They spent a sweat-filled Saturday tearing down the outdoor facade at the Jobing.com Arena to replace it with the name of the venue’s new Native American tribal rights-holder. Four days later, the Glendale City Council approved renaming it Gila River Arena, home to the Arizona Coyotes, in a vote far less acrimonious than their past meetings involving the NHL club.

In fact, the Arizona Attorney General’s Office is investigating events leading up to the council’s contentious vote 15 months ago approving a new arena lease agreement by a 4-3 margin and keeping the then-Phoenix Coyotes from relocating to Seattle.

Three sources with knowledge of negotiations confirm the Coyotes would have been bought by New York investment banker Ray Bartoszek and his partner Anthony Lanza and moved to Seattle as soon as the following day — playing up to three seasons at KeyArena — had the vote not passed.

RECORDS PROVIDED:
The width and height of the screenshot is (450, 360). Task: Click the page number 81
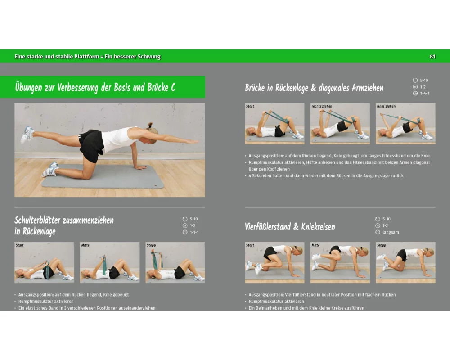[432, 57]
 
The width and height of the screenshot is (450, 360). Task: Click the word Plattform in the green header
[87, 57]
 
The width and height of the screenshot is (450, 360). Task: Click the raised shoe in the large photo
[27, 135]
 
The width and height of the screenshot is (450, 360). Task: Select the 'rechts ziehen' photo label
[322, 106]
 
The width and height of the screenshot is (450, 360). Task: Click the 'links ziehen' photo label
[386, 106]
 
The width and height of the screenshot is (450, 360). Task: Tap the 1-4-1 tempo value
[425, 93]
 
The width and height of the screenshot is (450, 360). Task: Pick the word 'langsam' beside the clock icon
[391, 232]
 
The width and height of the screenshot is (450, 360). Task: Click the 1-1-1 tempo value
[194, 232]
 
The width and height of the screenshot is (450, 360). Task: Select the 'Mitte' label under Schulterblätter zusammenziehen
[85, 245]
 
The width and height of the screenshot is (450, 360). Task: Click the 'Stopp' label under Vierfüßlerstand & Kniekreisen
[382, 245]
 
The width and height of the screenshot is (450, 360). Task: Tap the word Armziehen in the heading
[368, 88]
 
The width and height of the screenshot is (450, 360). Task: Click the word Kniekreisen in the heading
[318, 227]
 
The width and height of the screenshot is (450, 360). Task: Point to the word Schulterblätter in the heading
[37, 220]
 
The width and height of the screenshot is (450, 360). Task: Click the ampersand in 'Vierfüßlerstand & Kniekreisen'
[296, 227]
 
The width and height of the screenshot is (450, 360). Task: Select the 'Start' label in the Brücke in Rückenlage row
[250, 106]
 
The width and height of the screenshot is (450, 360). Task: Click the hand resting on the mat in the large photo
[140, 167]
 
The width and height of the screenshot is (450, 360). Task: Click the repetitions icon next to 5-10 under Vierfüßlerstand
[378, 219]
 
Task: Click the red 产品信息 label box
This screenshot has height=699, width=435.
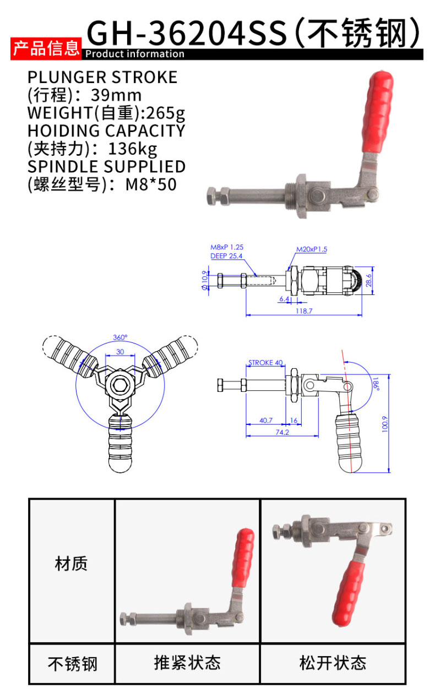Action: pyautogui.click(x=46, y=48)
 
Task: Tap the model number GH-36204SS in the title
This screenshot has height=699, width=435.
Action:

GIVEN PROBLEM:
Pick up the article about the Arizona Coyotes' arena and the Glendale council vote after its final sentence, and continue writing it.

RESPONSE:
“Most people don’t realize how close we were to actually getting an NHL team,’’ says former Seattle mayor Mike McGinn, who had been involved in the relocation talks.

The Arizona AG is probing whether the four councilors whose votes kept the Coyotes in Arizona violated the state’s Open Meetings Law by meeting secretly to discuss the lease beforehand with the lawyer for IceArizona, the team’s eventual owner.

Adding to the controversy is that one of those city councilors, Samuel Chavira, had campaigned the previous summer against further subsidies for the Coyotes before casting what became the critical vote in favor of the lease. Then, a year after the Coyotes deal passed, the team’s most supportive city councilor, Gary Sherwood, wound up casting a swing vote in a 4-3 approval of a casino project he’d previously campaigned against but that Chavira had long favored.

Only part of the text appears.